Although Harelik didn’t intend to work in the restaurant business, it’s easy to see how her quick smile, enthusiasm, and genuine affection for Austin’s restauranteurs has taken her far in a short time. Today she continues her blog with scouting help from interns, she recently published a trailer food cookbook, and she writes regular columns for Austin Man Magazine and Austin Culture Map.
Perhaps her most visible project in Austin is the Gypsy Picnic food festival, which last year drew over 15,000 to feast on trailer food at Auditorium Shores. The Gypsy Picnic was received favorably in concept, and generated more media buzz than many of Austin’s long-running food events. In practice, though, the festival’s popularity presented some stumbling blocks in the form of long lines and slow food service. With the second festival coming this Saturday, October 22nd, Harelik is getting another chance to impress local critics and the public alike.
“We’re making some changes this time around,” Harelik said. “The spirit will be the same, but it will be a little more like ACL’s food court from an operational standpoint. We’re working with trailers to select menu items that will scale well to accommodate large crowds.”
In addition to the tweaks Harelik described, this weekend’s festival will boast over 40 trailers and a larger footprint in which to spread out. As an additional time saver, each trailer will limit its menu to three choices. If there are long lines after all of that, the festival promises plenty of live music and people watching to help pass the time.
The week leading up to the Gypsy Picnic also marks the debut of Harelik’s Trailer Food Diaries Cookbook, which she published with Austin-based Greenleaf Book Group this fall. The 150-page cookbook offers recipes and photos from Austin Food Trailers, with personal stories from many of the chefs.
Harelik is also active behind the scenes of Austin’s trailer food movement. For the past year, she has worked as the Director of Marketing and Events for Torchy’s Tacos, the Austin-based taco chain that started as a food trailer in 2006. And as a freelance consultant, she has counseled business owners who want to break into the mobile food scene in Portland, Washington D.C., Virginia and Austin.
“If I could give anyone who’s thinking about getting into this business two pieces of advice, they would be to stay open when you say you’ll be open, and be a part of the community,” advises Harelik. “Oh yeah, and limit your menu. There’s such a wide variety of food here in Austin, that if you don’t have a niche product, no one cares.”
If this advice seems harsh, it’s because Harelik has seen firsthand how difficult it can be for new trailers to survive in the volatile mobile food industry.
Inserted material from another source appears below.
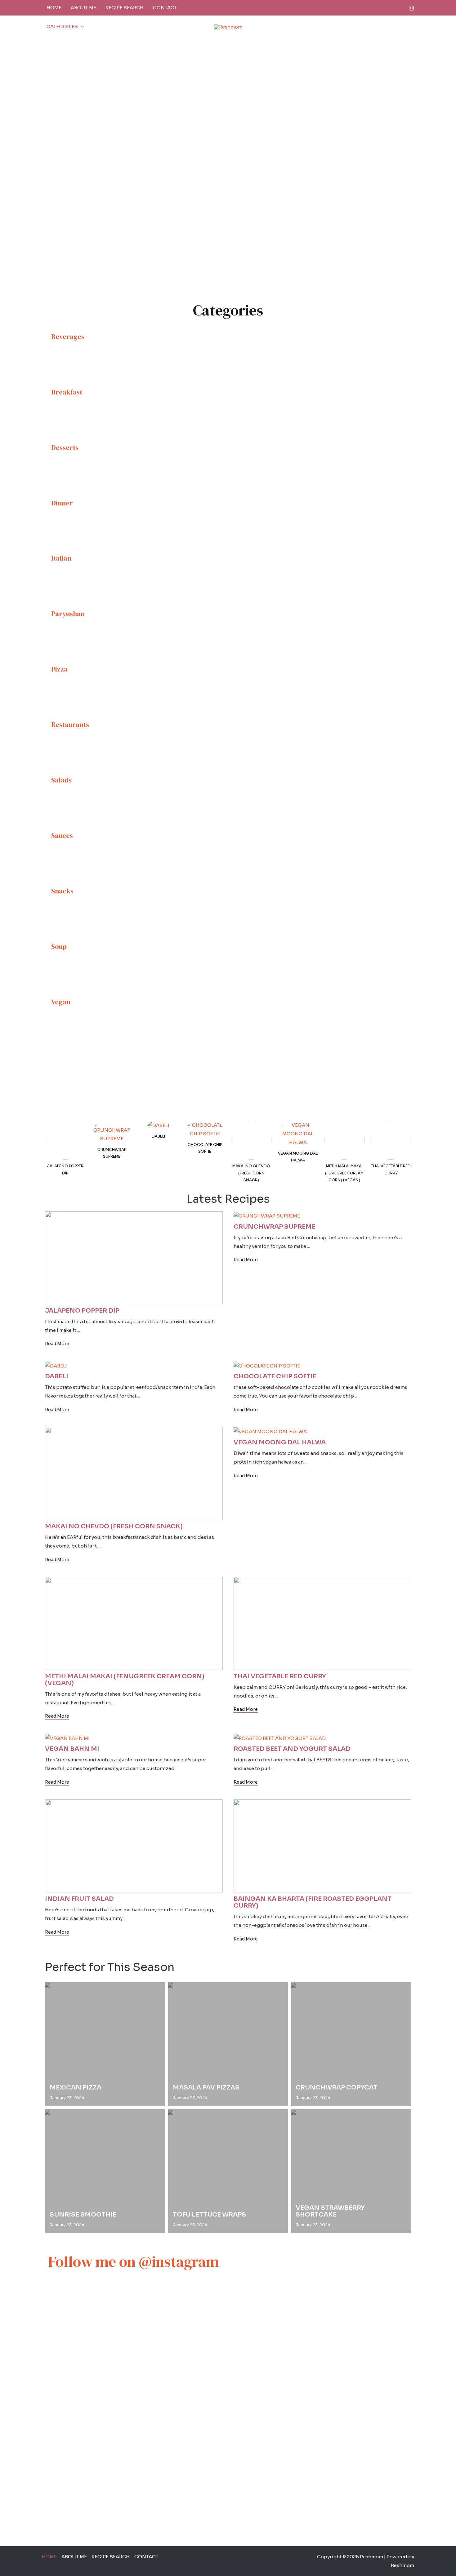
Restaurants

There are many challenges outside the kitchen, she says, and it can be overwhelming to navigate. Luckily, from these challenges come community. ”Not every chef is going to be able to do social media, or figure out the city’s codes. We have to stick together,” she insists. “The people here are real people, who are happy o go to work in the morning because they love what they do. It’s a great community.”